At the outset, therefore, it borders on nonsense to compare the proposed regulatory scheme with, e.g. California or the old system in Colorado (which is now in flux), since ALL NY DISPENSARIES MUST OBTAIN STATE APPROVAL PRIOR TO DOING BUSINESS.

Having said that, it may be appropriate to work in to the scheme some kind of local comment or participation in the location of dispensaries. Should there be local public hearings and comments on proposed dispensary applications? Should the dispensaries be treated by like bars or like pharmacies? A provision of the law allowing for local participation in the process would make the New York law more a hybrid between the NJ/RI model, in which regulation occurs at the state level, and the California model, in which local governments regulate dispensaries. However, while this may be a valid question, it is not apparent to me why it is any more an appropriate question for the Special Narcotics Prosecutor than the issuance of a liquor license to a nightclub or licensing of a pharmacy.

Testing of cannabis
As to (b), why is it any business of the Narcotics Prosecutor as to whether the law requires purity testing of the merchandise? Is this not a matter for the Department of Health to consider as a basis for revoking an offending dispensary’s registration – or denying a renewal application? Is this not, in the alternative, a matter for the Department of Consumer Affairs? Again, we see the classic pattern of law enforcement claiming a monopoly over the ability to regulate psychoactive substances (other than alcohol, tobacco, and caffeine) to the exclusion of any executive branch administrative agency.

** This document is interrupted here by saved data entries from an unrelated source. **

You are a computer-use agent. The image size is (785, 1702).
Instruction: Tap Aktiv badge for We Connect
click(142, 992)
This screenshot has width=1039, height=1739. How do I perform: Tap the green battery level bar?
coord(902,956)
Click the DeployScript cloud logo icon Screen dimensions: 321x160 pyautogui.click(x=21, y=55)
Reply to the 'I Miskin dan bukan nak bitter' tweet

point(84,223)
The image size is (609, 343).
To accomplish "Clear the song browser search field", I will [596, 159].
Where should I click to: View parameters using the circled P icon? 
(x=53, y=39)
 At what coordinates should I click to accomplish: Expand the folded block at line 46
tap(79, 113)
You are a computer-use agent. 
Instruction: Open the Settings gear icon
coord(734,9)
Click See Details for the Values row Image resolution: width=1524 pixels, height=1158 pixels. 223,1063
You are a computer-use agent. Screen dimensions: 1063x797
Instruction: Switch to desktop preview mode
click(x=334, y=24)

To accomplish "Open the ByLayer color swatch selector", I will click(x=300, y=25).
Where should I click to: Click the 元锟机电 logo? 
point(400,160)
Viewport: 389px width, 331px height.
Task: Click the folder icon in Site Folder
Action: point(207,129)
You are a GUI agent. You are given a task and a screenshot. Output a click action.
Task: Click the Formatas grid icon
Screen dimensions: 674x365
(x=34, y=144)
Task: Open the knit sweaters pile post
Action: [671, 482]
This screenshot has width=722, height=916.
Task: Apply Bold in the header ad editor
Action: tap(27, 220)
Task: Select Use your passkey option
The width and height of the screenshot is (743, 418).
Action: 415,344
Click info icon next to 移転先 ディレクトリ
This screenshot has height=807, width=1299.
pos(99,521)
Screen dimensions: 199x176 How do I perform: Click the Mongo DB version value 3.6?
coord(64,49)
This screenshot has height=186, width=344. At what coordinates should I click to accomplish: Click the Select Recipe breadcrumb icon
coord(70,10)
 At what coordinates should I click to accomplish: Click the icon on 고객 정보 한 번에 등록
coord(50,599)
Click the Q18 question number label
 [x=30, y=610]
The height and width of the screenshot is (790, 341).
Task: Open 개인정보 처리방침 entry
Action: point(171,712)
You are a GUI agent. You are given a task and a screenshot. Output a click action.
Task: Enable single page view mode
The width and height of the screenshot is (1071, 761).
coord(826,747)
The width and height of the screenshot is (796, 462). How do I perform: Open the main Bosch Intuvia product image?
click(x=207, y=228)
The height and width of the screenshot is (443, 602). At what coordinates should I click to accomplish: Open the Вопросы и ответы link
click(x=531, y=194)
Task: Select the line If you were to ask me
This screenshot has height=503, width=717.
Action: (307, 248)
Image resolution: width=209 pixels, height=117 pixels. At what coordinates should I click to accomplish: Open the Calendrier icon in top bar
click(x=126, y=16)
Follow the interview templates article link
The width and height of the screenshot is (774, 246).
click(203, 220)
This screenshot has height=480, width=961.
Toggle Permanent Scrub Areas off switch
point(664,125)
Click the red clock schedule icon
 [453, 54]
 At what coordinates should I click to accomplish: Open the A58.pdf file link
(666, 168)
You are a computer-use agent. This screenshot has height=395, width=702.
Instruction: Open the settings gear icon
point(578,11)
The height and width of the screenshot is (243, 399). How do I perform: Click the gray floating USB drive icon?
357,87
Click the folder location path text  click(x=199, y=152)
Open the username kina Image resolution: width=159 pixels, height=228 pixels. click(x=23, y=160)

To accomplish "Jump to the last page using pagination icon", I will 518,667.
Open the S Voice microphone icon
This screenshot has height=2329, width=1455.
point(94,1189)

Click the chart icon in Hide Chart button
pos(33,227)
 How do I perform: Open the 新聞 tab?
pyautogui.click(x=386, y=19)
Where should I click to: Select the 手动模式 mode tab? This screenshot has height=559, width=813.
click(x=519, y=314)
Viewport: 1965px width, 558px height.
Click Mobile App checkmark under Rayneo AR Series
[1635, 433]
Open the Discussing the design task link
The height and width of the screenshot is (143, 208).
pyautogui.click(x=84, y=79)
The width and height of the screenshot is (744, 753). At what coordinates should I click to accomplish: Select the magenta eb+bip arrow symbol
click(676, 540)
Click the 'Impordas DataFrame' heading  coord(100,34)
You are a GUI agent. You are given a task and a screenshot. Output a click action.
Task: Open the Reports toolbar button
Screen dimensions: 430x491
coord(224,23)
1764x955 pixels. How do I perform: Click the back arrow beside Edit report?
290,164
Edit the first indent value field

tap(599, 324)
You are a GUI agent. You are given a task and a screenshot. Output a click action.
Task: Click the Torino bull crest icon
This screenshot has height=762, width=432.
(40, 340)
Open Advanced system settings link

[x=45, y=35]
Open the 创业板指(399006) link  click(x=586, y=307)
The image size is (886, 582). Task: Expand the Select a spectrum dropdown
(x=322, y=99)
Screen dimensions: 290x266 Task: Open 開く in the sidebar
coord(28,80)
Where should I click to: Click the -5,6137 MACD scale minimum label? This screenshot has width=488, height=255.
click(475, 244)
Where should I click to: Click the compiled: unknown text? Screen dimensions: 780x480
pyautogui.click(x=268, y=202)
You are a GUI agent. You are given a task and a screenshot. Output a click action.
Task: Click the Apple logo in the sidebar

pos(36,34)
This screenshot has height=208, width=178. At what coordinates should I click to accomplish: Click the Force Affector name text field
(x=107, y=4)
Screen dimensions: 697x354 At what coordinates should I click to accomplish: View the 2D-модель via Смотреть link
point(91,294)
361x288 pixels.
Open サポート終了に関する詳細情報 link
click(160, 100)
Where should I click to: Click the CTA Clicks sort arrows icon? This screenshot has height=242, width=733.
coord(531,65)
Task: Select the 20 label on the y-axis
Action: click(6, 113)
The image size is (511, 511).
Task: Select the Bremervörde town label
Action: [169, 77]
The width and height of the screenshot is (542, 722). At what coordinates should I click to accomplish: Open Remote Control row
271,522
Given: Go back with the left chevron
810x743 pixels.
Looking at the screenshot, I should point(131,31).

As to (c), again, why does the Narcotics Prosecutor presume to comment on the practice of medicine unless to say that the state Office of Professional Medical Conduct will be incompetent to do its job? Why should the legislature need to write in to the bill that a prospective patient meet with a physician?

I ask:

– What is the evidentiary support for the Special Narcotics Prosecutor’s claim that dispensaries create crime?

– The function of the New York City Office of the Special Narcotics Prosecutor is major drug trafficking. Why is the Prosecutor presuming to comment on a proposed medical marijuana law to be administered by the New York State Department of Health?

As stated above, I have not yet seen the actual text of the letter and I will attempt to refine my comments as necessary after I see it.